A operacionalização das campanhas de vacinação fica a cargo dos municípios, o que também é o caso desta contra a Covid-19. Cada município pode ter um critério para comprovação dessas comorbidades. Muitos desses pacientes já são até conhecidos da unidade de saúde, porque lá fazem controle, participam de grupos de diabéticos, por exemplo. Aqueles que fazem controle com seus médicos privados deverão levar um relatório destes informando a comorbidade existente.

Quais os problemas de se politizar a vacina?

Politização na área de saúde é um grande problema, inclusive no caso de vacinas. Isso leva seguidores de determinadas tendências políticas a seguir recomendações que não são de pessoas que têm conhecimento sobre a imunização. Portanto, quanto menos politização, nesse sentido, melhor.

Quais os principais entraves para a vacinação plena contra a Covid-19 no país?

Na minha opinião, o principal entrave foi a falta de planejamento do governo federal. Em agosto, setembro do ano passado, já conhecendo quais vacinas caminhavam para um resultado positivo de fase 3, o Brasil deveria ter se planejado melhor para a compra.

O fato de nosso programa de vacinação já ser tão bem estabelecido é uma vantagem?

Sem dúvida o fato de já termos um programa público de imunização que está habituado a fazer grandes campanhas, distribuir grandes quantidades de vacinas, que tem capilaridade - chega nas tribos do interior da Amazônia assim como em condomínios das grandes cidades - é uma vantagem do país neste momento. Mas essa vantagem só será exercida, de fato, se tivermos vacina em quantidade suficiente.

Acredita que os temores de algumas pessoas em relação às vacinas se dissiparão à medida que muitos brasileiros começarem a ser imunizados?

Temor de vacina é comum a todas as populações. Mas tenho certeza de que à medida que elas forem aplicadas e a população verificar a segurança dessas vacinas - e também começarem a surgir os resultados - a adesão será muito grande à vacinação, como é uma tradição no nosso país.

Quem já teve Covid-19 deve se vacinar?

Quem teve Covid-19 deve, sim, se vacinar, porque não se conhece muito bem, neste momento, a duração da proteção dada pela doença. O cuidado que se precisa ter é não vacinar na fase aguda. Deve ser aplicada apenas 30 dias depois dos início dos sintomas, se o paciente estiver completamente recuperado. Se houver dificuldade em se determinar o dia do início dos sintomas, faz-se referência ao primeiro exame RT-PCR positivo.

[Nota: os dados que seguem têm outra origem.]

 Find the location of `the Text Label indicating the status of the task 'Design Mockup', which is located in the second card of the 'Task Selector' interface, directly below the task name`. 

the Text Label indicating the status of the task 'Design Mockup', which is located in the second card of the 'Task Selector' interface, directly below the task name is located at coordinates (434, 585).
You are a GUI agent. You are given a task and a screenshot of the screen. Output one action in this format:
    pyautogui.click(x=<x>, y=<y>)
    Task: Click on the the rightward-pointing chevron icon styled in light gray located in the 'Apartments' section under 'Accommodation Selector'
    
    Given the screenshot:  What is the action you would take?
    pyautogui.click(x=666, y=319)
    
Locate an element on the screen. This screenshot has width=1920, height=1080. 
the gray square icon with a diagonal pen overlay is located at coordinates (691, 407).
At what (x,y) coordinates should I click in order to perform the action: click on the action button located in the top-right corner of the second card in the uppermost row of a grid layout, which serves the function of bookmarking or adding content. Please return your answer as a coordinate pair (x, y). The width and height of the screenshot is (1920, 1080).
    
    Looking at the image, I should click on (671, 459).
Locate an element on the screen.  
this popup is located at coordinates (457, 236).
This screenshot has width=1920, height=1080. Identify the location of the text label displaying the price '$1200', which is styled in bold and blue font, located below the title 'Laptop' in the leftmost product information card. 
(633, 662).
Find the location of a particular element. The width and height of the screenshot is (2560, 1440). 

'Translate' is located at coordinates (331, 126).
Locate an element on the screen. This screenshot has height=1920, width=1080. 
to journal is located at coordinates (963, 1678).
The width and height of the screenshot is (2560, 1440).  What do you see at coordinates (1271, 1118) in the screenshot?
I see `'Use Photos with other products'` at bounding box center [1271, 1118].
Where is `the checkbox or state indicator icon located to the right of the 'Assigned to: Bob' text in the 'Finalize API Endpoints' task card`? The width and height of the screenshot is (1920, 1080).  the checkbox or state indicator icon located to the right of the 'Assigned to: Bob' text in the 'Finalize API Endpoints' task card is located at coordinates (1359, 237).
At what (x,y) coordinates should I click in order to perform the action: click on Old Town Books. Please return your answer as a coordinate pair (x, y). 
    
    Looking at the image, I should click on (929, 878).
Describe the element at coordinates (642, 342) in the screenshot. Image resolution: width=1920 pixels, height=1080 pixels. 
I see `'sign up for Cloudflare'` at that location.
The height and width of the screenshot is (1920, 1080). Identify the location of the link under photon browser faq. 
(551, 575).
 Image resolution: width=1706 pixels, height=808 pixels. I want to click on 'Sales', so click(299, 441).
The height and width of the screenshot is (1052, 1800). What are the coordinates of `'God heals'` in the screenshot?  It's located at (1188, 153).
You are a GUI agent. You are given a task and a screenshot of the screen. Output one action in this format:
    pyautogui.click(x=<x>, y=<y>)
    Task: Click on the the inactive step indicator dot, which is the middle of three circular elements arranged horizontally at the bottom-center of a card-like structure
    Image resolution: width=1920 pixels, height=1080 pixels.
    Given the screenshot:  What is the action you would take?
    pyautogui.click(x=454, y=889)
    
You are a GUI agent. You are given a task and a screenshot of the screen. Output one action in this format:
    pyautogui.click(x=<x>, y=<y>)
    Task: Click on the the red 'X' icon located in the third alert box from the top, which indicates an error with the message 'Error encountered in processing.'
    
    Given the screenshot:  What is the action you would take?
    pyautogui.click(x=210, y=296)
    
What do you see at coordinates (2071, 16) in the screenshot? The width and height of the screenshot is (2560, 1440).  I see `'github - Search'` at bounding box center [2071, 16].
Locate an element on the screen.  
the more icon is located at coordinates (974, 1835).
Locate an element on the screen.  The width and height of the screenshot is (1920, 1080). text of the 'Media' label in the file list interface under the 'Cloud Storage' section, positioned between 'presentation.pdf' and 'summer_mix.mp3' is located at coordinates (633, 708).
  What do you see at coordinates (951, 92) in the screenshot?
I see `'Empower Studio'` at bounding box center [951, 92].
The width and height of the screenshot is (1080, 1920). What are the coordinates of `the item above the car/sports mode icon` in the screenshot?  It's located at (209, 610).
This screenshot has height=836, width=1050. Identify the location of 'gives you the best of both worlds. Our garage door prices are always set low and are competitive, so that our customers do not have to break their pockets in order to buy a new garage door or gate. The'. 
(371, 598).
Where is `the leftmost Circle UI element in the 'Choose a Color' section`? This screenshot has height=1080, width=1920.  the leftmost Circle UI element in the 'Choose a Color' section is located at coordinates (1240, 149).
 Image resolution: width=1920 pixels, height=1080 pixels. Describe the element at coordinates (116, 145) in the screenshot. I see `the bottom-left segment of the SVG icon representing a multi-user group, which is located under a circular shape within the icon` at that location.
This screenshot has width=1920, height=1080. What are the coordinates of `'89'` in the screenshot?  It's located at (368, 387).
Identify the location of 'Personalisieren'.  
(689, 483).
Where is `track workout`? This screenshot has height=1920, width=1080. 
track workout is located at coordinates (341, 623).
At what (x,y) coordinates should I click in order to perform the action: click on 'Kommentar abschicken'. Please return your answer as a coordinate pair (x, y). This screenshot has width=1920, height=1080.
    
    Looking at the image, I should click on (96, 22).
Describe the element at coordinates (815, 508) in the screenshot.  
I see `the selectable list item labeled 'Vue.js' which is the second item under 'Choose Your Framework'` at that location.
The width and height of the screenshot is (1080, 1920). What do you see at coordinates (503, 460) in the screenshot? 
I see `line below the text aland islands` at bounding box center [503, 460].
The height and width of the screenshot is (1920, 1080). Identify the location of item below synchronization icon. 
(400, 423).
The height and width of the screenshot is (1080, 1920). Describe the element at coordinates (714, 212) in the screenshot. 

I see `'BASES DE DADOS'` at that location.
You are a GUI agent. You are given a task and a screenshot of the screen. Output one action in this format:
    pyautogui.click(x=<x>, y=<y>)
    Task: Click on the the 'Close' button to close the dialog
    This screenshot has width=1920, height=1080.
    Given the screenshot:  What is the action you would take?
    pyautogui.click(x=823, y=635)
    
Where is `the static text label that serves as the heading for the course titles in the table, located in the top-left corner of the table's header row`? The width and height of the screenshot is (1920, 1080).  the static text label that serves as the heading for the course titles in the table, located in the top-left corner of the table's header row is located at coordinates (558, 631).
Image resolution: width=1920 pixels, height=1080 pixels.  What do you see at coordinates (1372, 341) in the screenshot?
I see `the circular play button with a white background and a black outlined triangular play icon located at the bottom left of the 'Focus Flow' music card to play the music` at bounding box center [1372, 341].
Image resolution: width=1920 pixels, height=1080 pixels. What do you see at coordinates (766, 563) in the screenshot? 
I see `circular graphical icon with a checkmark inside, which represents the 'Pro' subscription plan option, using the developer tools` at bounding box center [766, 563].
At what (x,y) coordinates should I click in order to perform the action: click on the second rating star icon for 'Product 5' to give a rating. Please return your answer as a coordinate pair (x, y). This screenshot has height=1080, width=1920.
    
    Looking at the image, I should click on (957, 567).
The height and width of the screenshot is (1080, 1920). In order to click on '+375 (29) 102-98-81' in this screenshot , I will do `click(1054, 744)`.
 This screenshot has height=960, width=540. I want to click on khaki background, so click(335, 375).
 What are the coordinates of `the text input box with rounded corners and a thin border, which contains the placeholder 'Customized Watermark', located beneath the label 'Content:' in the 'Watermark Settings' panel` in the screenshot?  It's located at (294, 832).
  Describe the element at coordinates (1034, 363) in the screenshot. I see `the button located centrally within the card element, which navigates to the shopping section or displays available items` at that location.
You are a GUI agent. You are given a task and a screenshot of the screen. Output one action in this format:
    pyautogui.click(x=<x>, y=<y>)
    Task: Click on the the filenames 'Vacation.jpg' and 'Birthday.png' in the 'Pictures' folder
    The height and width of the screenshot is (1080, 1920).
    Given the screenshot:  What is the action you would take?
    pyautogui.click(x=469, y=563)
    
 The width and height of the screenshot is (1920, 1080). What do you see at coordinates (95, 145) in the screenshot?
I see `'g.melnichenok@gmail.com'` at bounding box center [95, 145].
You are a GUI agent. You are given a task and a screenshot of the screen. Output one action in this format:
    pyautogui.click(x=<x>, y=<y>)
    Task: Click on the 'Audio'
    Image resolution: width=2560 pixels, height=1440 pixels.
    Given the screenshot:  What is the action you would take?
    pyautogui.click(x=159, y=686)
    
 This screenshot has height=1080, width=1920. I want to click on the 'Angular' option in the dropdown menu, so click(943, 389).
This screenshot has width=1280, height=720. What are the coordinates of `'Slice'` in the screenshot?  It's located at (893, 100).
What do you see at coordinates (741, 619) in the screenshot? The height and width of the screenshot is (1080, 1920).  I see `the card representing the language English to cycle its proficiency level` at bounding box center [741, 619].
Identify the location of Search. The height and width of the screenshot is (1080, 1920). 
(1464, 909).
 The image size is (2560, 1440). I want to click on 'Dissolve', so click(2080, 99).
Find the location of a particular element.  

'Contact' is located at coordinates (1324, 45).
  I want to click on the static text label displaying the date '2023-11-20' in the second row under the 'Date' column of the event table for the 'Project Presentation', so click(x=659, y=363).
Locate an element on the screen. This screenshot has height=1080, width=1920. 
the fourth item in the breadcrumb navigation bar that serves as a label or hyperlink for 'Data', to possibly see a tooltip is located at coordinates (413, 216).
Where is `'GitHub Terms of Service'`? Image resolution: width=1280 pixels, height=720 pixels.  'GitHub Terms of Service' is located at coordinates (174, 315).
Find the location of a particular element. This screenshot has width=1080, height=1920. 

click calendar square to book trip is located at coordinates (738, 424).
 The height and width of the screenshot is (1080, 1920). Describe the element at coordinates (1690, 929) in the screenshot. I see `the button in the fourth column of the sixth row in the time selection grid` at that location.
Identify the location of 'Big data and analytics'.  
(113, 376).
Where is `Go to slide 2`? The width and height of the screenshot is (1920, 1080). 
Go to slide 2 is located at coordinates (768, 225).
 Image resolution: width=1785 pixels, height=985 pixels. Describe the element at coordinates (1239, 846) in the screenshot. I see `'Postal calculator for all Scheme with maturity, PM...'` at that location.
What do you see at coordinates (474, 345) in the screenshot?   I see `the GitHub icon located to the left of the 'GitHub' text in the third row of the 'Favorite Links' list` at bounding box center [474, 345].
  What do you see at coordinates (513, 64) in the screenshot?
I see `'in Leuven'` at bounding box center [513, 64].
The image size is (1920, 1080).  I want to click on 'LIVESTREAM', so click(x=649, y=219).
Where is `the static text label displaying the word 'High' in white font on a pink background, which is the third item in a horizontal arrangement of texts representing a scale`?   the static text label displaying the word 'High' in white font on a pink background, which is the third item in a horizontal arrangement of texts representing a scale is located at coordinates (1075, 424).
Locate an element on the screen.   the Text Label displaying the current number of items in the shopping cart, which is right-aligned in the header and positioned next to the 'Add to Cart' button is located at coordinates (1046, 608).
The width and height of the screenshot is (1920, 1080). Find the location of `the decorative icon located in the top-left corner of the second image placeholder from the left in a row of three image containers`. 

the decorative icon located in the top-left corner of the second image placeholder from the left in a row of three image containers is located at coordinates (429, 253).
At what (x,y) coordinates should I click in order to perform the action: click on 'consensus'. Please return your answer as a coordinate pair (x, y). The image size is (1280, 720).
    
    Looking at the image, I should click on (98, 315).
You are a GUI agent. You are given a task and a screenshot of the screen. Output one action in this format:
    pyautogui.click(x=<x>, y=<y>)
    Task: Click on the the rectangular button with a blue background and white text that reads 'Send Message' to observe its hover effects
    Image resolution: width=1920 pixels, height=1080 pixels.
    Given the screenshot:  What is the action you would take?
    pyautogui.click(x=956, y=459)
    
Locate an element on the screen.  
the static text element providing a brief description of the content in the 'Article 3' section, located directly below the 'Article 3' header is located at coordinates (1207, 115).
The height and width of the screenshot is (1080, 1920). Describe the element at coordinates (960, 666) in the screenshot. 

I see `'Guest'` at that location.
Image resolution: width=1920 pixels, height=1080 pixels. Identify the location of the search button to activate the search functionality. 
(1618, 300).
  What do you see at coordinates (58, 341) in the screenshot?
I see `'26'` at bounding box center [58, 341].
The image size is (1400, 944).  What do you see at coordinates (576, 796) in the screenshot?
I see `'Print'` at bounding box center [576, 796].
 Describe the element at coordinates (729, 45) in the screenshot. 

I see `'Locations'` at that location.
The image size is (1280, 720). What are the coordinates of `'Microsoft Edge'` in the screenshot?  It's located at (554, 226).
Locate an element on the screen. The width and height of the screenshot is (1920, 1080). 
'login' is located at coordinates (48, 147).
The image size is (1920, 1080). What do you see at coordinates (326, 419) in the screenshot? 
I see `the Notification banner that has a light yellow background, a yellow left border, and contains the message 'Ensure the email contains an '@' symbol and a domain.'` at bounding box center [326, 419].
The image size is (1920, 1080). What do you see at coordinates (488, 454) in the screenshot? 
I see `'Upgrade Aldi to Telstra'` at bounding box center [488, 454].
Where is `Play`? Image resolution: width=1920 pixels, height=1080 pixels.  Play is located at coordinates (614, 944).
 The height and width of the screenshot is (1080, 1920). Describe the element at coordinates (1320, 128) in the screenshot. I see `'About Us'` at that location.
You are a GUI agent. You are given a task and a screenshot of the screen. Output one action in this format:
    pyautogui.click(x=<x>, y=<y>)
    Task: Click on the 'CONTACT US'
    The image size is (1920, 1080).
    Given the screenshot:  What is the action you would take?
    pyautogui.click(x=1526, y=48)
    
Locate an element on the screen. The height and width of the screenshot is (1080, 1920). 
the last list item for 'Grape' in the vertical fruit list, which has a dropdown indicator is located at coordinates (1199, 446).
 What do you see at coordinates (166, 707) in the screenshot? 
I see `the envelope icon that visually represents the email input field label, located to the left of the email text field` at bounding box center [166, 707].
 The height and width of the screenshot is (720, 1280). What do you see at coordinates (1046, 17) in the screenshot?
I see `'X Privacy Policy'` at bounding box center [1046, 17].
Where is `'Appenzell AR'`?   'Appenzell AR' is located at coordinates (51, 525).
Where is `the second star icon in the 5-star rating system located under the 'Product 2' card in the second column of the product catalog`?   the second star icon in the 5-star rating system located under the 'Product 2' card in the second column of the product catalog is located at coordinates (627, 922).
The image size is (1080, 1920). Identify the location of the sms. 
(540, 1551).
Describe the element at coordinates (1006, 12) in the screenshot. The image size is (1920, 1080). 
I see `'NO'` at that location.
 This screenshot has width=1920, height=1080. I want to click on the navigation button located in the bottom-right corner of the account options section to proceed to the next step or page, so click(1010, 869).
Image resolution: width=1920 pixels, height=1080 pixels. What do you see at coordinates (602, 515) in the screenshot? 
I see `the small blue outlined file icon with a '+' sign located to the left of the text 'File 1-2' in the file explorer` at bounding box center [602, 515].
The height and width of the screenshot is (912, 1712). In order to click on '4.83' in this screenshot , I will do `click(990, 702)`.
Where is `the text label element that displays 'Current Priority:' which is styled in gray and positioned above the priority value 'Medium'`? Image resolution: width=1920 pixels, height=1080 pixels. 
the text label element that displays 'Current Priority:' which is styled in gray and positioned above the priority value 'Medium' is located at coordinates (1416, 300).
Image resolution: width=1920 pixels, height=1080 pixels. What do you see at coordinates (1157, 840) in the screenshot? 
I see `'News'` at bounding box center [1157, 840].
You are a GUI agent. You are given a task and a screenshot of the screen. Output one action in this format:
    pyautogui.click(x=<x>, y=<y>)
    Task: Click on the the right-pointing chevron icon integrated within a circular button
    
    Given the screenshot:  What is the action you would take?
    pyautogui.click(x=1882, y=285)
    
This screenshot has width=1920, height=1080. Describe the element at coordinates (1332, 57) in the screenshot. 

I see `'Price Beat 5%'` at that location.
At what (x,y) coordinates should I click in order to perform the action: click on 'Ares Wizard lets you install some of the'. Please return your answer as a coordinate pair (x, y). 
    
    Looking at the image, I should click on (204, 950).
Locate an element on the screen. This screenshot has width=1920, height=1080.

Qual a sua opinião sobre o interesse de negociação, por parte de grandes empresas brasileiras, por doses de vacina neste momento?

Acredito que é compreensível a ansiedade das grandes empresas em vacinar seus funcionários para tentar voltar à produção normal, trazer de volta aqueles que estão afastados por questão de idade, de comorbidade. No entanto, neste momento em que os grandes grupos de risco ainda não foram vacinados, acho precoce para isso. Quem sabe no segundo semestre, se o Brasil já estiver resolvendo seu fornecimento de vacinas, isso possa contribuir para uma melhor cobertura vacinal.